◆ THE DATA
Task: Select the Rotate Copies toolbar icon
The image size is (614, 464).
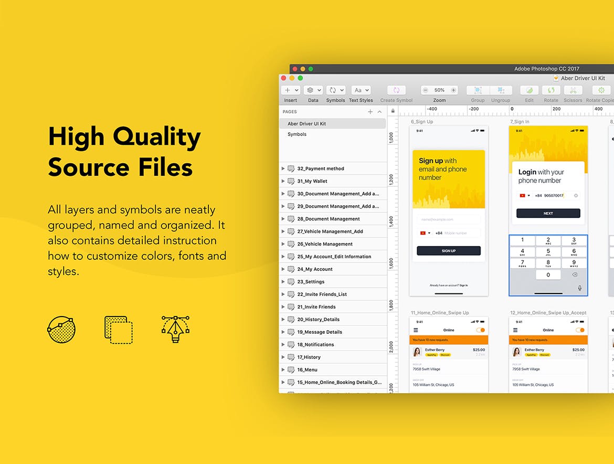Action: click(600, 90)
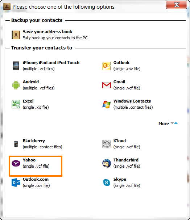Click the purple Yahoo icon
Viewport: 190px width, 220px height.
coord(16,163)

◆ TASK OBJECTIVE
Rewrite all of the rows above with "toolbar" replaced by "menu bar", keeping everything else unchanged. Leave the pictures out.

◆ TASK RESPONSE
Task: Select the Rotate Copies menu bar icon
The image size is (614, 464).
Action: click(600, 90)
Click the purple Yahoo icon
Viewport: 190px width, 220px height.
coord(16,163)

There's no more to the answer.